SAP Urges Swift Application of Critical Security Updates for April 2023 to Avert Cyber Attacks

SAP, the world’s largest enterprise software vendor, has recently released its April 2023 security updates for a number of its products, including the SAP Diagnostics Agent and the SAP BusinessObjects Business Intelligence Platform. Among the 24 notes released, there are two critical-severity vulnerabilities that have been addressed. One of these is an insufficient input validation and missing authentication issue affecting the OSCommand Bridge of SAP Diagnostics Agent, while the other is an information disclosure vulnerability in SAP BusinessObjects Business Intelligence Platform (Promotion Management). The remaining 11 security flaws fixed in this update concern low to medium-severity vulnerabilities.

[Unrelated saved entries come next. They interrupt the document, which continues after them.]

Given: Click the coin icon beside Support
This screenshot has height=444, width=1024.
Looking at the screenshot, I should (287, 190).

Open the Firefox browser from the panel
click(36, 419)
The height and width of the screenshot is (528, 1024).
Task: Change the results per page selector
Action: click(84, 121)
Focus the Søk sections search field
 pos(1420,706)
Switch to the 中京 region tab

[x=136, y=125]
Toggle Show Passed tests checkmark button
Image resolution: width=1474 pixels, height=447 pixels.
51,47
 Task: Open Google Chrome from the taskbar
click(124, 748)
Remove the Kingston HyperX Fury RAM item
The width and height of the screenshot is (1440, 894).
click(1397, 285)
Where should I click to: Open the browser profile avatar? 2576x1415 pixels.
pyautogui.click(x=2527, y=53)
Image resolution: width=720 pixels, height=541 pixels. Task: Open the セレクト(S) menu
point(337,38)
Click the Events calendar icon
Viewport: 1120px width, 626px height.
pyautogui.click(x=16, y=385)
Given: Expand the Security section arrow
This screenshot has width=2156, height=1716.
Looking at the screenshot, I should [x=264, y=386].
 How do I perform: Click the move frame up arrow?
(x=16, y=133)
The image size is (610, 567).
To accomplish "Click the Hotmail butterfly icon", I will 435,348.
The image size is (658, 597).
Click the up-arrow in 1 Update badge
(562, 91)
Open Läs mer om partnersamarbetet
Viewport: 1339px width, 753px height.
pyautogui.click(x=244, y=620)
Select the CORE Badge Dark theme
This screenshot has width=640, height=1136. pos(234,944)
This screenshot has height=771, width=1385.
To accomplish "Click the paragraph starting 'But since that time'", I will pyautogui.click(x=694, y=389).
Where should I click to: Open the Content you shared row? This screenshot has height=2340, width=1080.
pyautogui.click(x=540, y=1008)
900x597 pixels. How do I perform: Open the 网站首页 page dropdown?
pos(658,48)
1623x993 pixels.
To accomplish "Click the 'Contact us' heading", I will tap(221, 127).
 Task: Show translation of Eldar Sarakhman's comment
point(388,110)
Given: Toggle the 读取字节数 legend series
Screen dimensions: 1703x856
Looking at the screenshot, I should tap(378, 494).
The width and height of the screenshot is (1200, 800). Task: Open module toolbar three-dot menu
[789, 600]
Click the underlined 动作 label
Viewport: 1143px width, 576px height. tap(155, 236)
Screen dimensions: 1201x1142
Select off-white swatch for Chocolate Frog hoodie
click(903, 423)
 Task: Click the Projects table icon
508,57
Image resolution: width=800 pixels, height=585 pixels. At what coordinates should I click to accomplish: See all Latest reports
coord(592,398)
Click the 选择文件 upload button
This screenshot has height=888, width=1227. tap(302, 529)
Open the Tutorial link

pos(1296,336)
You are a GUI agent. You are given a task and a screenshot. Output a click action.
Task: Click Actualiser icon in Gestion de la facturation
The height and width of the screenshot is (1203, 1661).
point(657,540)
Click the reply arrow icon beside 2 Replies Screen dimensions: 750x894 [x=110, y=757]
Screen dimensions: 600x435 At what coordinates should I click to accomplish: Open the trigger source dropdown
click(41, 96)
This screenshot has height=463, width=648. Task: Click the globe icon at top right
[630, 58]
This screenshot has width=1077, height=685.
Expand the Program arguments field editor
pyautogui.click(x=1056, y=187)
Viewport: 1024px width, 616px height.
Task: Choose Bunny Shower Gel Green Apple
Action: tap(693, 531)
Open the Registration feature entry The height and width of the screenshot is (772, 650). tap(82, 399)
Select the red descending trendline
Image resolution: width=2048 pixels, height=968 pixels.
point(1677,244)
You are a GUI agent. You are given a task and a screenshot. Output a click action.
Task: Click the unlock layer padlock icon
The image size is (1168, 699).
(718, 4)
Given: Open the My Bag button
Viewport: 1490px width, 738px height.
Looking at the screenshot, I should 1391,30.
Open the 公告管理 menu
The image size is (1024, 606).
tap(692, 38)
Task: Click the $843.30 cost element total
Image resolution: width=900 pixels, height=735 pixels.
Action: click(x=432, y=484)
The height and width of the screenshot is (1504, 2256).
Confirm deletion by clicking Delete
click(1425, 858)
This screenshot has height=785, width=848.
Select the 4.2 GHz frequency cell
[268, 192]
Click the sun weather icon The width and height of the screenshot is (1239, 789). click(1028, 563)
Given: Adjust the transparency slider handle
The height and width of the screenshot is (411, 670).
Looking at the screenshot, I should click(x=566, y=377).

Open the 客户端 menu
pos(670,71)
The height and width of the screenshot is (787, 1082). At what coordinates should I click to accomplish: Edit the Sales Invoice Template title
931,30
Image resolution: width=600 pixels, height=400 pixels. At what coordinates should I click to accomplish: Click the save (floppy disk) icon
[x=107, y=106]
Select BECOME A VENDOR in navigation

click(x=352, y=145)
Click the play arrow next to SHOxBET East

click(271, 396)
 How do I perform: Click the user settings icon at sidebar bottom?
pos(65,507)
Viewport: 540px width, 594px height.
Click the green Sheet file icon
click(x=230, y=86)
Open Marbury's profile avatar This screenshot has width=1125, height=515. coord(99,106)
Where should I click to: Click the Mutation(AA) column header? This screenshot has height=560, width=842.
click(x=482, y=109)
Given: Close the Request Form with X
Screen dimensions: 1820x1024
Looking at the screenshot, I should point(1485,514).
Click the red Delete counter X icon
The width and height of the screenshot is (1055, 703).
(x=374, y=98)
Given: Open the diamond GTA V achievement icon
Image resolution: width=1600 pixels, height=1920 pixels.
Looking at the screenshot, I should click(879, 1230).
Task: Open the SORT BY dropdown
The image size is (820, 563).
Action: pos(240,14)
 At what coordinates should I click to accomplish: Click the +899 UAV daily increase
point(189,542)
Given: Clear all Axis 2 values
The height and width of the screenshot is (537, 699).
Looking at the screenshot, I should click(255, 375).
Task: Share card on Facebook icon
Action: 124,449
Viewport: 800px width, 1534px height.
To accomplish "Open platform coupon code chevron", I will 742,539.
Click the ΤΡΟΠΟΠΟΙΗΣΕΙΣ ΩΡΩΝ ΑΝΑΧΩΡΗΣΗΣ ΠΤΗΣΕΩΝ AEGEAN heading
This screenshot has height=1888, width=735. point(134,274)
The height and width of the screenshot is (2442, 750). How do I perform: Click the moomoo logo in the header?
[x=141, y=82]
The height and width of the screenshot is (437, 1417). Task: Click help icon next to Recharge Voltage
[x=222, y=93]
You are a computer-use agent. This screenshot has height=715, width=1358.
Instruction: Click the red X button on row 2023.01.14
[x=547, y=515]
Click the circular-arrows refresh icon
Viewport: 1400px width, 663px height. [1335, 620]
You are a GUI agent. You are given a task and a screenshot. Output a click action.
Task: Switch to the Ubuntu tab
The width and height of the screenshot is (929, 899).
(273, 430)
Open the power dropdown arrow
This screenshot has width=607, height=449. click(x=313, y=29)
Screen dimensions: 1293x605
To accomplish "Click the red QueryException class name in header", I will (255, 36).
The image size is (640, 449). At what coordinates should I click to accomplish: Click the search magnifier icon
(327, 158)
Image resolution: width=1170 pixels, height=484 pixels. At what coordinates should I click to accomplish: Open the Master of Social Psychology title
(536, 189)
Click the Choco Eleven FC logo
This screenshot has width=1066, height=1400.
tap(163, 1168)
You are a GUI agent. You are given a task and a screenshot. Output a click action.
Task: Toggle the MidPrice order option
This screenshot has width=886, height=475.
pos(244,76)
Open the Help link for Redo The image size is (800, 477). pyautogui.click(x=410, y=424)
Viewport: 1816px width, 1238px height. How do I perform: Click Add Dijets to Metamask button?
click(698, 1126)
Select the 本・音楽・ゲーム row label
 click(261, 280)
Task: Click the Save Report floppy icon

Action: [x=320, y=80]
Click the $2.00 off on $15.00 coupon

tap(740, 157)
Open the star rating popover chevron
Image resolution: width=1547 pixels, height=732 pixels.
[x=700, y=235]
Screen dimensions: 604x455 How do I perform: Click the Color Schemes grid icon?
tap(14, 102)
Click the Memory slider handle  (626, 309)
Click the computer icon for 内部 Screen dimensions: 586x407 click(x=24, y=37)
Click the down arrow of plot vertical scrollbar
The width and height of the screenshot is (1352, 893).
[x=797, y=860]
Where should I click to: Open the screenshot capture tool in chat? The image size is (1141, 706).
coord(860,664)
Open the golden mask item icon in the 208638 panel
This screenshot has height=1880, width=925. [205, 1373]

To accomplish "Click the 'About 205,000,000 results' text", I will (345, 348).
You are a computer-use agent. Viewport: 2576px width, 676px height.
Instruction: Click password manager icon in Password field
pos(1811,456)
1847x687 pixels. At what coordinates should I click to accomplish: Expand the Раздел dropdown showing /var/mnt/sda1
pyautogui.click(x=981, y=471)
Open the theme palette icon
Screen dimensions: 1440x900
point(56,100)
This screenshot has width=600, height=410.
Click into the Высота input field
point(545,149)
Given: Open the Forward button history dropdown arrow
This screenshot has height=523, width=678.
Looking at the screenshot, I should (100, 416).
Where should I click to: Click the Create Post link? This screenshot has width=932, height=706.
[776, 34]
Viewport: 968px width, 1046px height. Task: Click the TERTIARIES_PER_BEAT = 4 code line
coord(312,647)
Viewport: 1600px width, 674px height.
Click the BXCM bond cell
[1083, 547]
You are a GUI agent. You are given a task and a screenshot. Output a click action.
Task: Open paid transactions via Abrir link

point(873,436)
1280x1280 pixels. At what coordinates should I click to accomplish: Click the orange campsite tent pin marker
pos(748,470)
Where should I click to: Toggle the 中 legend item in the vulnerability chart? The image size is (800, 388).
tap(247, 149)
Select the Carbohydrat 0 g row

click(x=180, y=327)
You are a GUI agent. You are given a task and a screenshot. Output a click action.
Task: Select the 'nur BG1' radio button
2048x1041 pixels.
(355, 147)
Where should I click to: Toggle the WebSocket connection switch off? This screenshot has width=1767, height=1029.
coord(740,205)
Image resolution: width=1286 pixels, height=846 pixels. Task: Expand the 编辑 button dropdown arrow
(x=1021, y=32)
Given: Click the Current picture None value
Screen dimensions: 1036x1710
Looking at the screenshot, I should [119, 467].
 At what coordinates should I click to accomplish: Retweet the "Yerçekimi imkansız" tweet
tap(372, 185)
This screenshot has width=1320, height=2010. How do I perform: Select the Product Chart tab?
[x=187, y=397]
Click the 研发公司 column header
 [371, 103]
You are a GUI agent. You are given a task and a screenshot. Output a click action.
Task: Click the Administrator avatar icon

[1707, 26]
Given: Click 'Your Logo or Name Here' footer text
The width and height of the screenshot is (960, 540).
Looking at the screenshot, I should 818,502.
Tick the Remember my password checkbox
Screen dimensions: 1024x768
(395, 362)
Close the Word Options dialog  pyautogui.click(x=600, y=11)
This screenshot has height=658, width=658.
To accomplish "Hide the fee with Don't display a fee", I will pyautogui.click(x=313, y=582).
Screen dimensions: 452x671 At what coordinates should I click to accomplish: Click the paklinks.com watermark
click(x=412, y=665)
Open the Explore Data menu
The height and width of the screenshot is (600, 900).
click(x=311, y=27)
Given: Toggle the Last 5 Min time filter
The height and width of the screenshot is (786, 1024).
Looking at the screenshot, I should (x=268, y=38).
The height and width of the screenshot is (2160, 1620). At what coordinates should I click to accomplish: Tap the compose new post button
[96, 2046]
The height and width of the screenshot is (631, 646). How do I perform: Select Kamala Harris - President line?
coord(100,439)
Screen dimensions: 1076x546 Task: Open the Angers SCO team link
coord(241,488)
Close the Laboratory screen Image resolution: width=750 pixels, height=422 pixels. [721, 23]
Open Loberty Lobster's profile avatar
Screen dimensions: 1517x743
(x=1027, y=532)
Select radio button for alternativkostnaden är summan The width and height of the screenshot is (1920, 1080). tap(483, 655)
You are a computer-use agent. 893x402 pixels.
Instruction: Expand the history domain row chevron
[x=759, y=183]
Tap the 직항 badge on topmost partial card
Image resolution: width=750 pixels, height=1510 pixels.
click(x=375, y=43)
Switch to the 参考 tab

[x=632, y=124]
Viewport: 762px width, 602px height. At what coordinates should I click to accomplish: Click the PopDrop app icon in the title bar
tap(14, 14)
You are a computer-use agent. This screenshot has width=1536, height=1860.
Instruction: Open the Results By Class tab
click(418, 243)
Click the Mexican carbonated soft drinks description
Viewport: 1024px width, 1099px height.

Given the prevalence of SAP products in large corporate networks and the interest of hackers in exploiting widely deployed software, it is crucial for system administrators to apply these security patches as soon as possible. SAP has over 425,000 customers in 180 countries, with more than 90% of the Forbes Global 2000 using its products. In the past, unpatched SAP systems have been targeted by threat actors to gain access to corporate networks, resulting in data theft, ransomware attacks, and disruption of mission-critical processes and operations. Hence, speedy patching is highly recommended to prevent such attacks.